• [EXTRAIT À LIRE]:
The Doors : la porte restée ouverte
Il y avait d’abord cette silhouette. Jim Morrison avançait vers le micro sans donner l’impression de venir chercher le public.
Il attendait. Regard ailleurs, épaules presque immobiles. Puis la voix tombait, grave, lente, et la salle changeait de température.
Mais The Doors, ce n’était pas seulement lui.
C’était Ray Manzarek penché sur ses claviers, construisant des couloirs étranges. Robby Krieger jouant sans gestes inutiles. John Densmore maintenant une tension souple, presque nerveuse. Quatre hommes capables de faire tenir le blues, la poésie, le jazz et la menace dans quelques minutes de musique.
À la fin des années 60, leurs disques entraient dans les maisons comme des objets un peu dangereux. On observait longtemps les pochettes. On montait le son. On ne savait pas toujours ce qui se passait, mais on sentait qu’il se passait quelque chose.
Sur scène, tout pouvait basculer. Un silence trop long. Une phrase lancée à moitié. Morrison immobile sous les projecteurs pendant que le groupe continuait derrière lui. Cette incertitude faisait partie du spectacle. Rien ne semblait complètement sécurisé.
Puis les années ont passé.
Et pourtant, il suffit encore de quelques notes d’orgue, d’une guitare sèche, de cette voix immédiatement reconnaissable. Une chambre revient. Une voiture la nuit. Une radio allumée trop tard.
The Doors n’appartiennent pas seulement aux années 60.
Ils appartiennent à ce moment précis où la musique semblait pouvoir ouvrir une porte sans promettre ce qu’on trouverait derrière.

• [ENTRÉES FOURNIES]:
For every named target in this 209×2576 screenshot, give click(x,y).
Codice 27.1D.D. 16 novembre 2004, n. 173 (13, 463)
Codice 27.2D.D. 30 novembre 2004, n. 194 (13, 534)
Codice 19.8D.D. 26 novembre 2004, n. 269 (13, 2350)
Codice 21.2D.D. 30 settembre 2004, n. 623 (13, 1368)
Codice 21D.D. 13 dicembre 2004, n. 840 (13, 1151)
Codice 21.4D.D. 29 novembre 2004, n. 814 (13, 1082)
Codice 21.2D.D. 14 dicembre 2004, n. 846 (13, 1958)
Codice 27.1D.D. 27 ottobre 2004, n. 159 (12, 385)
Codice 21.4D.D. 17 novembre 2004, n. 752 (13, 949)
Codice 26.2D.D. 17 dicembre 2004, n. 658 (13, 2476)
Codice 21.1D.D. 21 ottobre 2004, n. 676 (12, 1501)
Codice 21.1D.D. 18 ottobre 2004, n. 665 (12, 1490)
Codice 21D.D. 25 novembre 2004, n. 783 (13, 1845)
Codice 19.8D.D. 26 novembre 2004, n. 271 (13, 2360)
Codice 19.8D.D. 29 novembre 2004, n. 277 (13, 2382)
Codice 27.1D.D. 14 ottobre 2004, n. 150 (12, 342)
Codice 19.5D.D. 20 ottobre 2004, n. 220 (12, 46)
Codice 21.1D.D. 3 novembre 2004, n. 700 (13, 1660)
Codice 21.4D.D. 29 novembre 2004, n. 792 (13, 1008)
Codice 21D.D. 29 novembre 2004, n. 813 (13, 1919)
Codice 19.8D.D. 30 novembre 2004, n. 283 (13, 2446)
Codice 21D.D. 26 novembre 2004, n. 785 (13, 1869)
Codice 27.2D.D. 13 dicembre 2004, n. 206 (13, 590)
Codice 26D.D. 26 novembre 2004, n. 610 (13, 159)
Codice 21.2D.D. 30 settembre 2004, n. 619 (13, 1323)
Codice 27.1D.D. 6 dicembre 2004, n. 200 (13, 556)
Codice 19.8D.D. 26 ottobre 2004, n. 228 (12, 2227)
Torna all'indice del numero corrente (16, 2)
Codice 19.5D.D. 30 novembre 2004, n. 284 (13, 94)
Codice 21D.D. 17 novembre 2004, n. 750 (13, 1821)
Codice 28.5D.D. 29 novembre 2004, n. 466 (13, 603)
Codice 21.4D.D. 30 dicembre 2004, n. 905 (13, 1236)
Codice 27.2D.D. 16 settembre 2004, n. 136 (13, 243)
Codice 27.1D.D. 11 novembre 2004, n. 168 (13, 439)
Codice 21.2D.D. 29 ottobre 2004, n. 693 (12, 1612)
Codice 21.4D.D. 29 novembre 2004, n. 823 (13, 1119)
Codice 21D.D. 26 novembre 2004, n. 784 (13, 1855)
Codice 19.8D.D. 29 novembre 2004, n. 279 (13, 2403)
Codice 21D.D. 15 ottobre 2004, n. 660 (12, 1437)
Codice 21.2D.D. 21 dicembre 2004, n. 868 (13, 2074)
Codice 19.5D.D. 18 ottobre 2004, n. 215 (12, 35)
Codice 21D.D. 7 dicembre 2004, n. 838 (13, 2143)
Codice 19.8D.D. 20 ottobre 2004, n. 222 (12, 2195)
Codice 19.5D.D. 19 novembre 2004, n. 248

• [CONSIGNE]: Recopiez fidèlement le passage de l'extrait consacré aux Doors, depuis « À la fin des » jusqu'à « aux années 60. » inclus. La consultation des entrées n'est pas requise.

• [RÉPONSE]:
À la fin des années 60, leurs disques entraient dans les maisons comme des objets un peu dangereux. On observait longtemps les pochettes. On montait le son. On ne savait pas toujours ce qui se passait, mais on sentait qu’il se passait quelque chose.
Sur scène, tout pouvait basculer. Un silence trop long. Une phrase lancée à moitié. Morrison immobile sous les projecteurs pendant que le groupe continuait derrière lui. Cette incertitude faisait partie du spectacle. Rien ne semblait complètement sécurisé.
Puis les années ont passé.
Et pourtant, il suffit encore de quelques notes d’orgue, d’une guitare sèche, de cette voix immédiatement reconnaissable. Une chambre revient. Une voiture la nuit. Une radio allumée trop tard.
The Doors n’appartiennent pas seulement aux années 60.